## EXERCISE DIRECTIONS
From the entries below, transcribe exactly the lines between the line holding "The image size is (789, 566)." and the line holding "Open the Account user icon", inclusive; skip all other lines.

## EXTRACTED MATERIAL
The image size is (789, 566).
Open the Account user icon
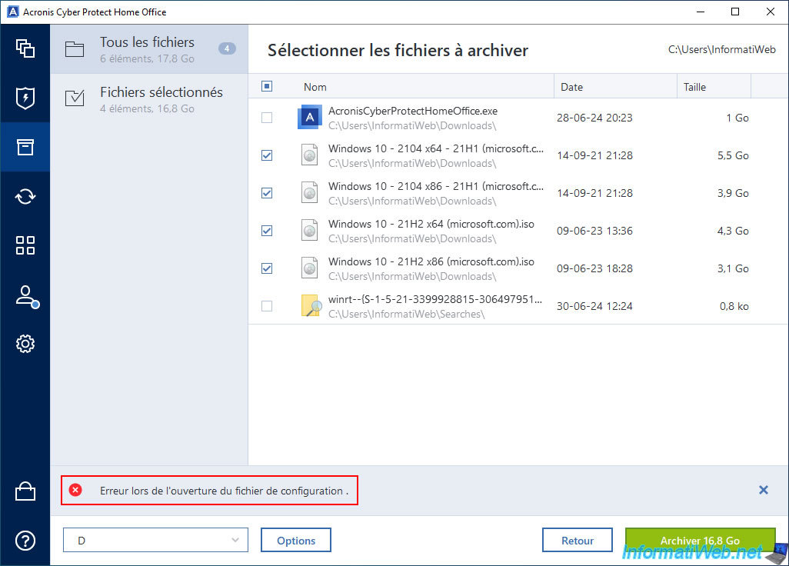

---

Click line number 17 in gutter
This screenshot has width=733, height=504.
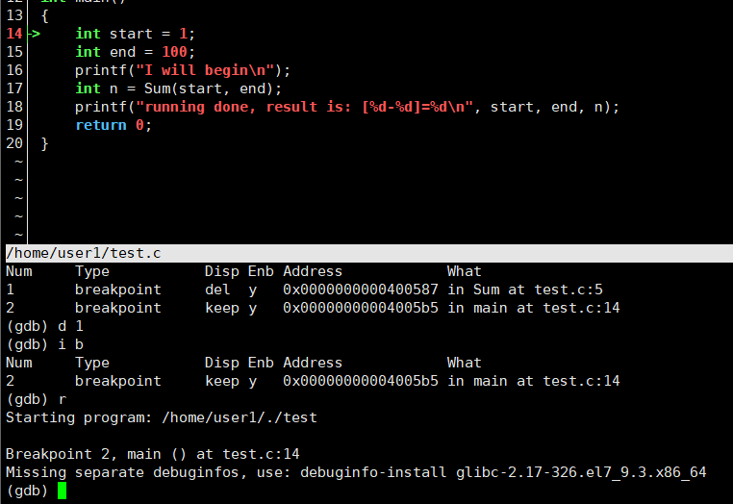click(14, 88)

* * *

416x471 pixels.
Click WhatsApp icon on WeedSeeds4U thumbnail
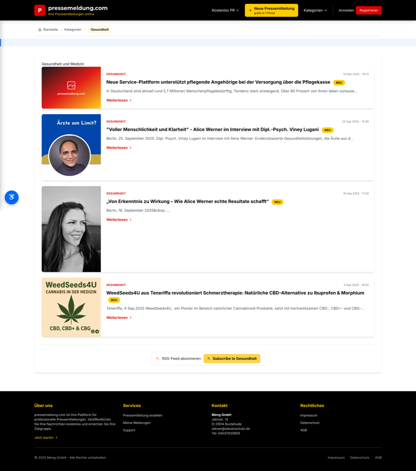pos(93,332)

## EXERCISE RESULT
The image size is (789, 566).
Open the Account user icon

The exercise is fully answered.